Dans cette constellation cinématographique, on passe d’un extrait à un autre, sans parcours défini, sans début et sans fin, comme une grande boucle. « Le cercle parfait » de Wittig est omniprésent tant dans les images des films que dans l’expérience du regard. On le retrouve dans les symboles dessinés par les protagonistes, ici sous forme de tatouage dans la forêt tropicale, là au sol sur les rives du lac alsacien. Il est présent dans chacun des titres des films, mais aussi dans les chants tantriques entonnés. Parfois sous forme de cerceaux à l’écran et dispersés autour du centre d’art, ou encore sous forme de trou entre deux salles de cet ancien lycée. Le montage et les apparitions de certaines scènes dans d’autres séquences brouillent les frontières mentales et la réception des images se rapproche de la confusion ou de l’hallucination dans un cycle surréaliste. Dans ce flot, l’esprit tente de s’amarrer à des détails : d’un écran à un autre, les paysages et les décors changent, les vêtements et les outils se modernisent, les tonalités varient et passent du stoïcisme à l’insouciance. Chaque bribe de film semble nous faire progresser dans une généalogie de femmes très distendue, de la soupe cosmique à des sociétés primitives et proto-féministes, jusqu’aux temps modernes des usines et plus modernes encore que sont ceux de leur commentaire sur des clichés en noir et blanc. Œnanthe prend un moment pour décor une ancienne imprimerie, et les personnages y partent à la recherche d’existences ouvrières féminines passées, celles de l’imprimerie-même, manipulant les caractères typographiques, celles des usines textiles de la région grâce à des photographies d’archives. Des ancêtres Portoricaines à l’enfance alsacienne qui a un goût d’Opoponax, la caméra effleure la portée de transmission par la langue et par les récits. Monique Wittig voulait transformer le monde par l’écriture, et le travail des voix dans les films de Beatriz Santiago Muñoz apporte au texte des corps vivants qui lisent, déclament, chuchotent dans des langues différentes accentuées par leurs échos, créant alors ce nouveau langage.

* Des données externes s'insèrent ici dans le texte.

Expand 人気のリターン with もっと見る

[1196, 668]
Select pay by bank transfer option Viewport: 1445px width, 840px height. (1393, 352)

Ces corps apparaissent à l’écran fragmentés, des plans rapprochés sur des bras, des nuques, des mains, des bustes. Parfois même coupés entre deux écrans latéraux, un bras d’un côté et le reste du corps de l’autre côté. On retrouve un corps presque informe, une poupée de chiffon coiffée d’un masque, allongée dans un hamac, et dont la demi-jambe en céramique ressemble étrangement aux bottes qu’une des femmes porte dans Oriana. Sur la représentation de Monique Wittig faite en collage par son amie Lena Vandrey, la silhouette est coupée, une partie du corps est manquante, et comme le notent les commentatrices dans la vidéo adjacente intitulée Conversation, les contours sont plutôt ceux des corps masculins en V.
Cette fragmentation des corps, mais aussi des films eux-mêmes, n’est pas sans rappeler l’écriture des Guérillères, divisée en trois parties, narration entrecoupée de cercles, de poèmes, de listes de prénoms. Tout comme le rythme des films traduit la vitesse de l’écriture, lent et étiré, ou au contraire saccadé. Certaines scènes filmées sont empreintes d’une certaine latence et immobilité, sans que l’on ne parvienne à déterminer si cette inertie est signe de quiétude ou au contraire d’effroi. L’atmosphère est ambivalente, d’un côté la violence, des traces de luttes et d’attaques sont omniprésentes. On y parle d’ennemis, de victoire, d’arme, de sang, c’est tout un champ lexical de l’affrontement et du chaos qui est convoqué, presque invoqué, amplifié par les sons et musiques. Se repose-t-on après un combat ? Ou contraire s’y prépare-t-on appelées par la sonnerie des cors et des flûtes ?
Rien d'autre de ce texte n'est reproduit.